Saved entries:
● ● ● ● ● ● ●
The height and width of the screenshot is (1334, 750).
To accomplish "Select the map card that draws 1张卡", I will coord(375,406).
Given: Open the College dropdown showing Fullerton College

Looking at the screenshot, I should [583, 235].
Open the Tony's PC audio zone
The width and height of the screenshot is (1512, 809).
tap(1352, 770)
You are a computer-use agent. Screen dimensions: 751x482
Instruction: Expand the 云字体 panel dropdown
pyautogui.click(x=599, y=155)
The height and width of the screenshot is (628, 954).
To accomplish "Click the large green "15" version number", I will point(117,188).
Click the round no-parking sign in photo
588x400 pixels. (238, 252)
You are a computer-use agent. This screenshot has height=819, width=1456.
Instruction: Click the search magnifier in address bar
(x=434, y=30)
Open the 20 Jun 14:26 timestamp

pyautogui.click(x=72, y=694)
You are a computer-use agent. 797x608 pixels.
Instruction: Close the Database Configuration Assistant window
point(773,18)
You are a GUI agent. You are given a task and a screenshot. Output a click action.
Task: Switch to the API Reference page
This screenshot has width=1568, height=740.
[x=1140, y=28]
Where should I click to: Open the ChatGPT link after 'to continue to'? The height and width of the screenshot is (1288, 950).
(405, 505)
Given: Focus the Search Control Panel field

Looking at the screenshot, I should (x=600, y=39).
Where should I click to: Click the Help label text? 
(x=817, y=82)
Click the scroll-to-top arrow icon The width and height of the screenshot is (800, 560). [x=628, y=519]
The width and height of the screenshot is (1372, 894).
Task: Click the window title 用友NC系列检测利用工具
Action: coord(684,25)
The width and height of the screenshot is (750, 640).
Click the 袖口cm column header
● ● ● ● ● ● ●
» **What to work on**
Among the lines above, return those that contain the string "accomplish".

» **Output**
To accomplish "Select the map card that draws 1张卡", I will coord(375,406).
To accomplish "Click the large green "15" version number", I will point(117,188).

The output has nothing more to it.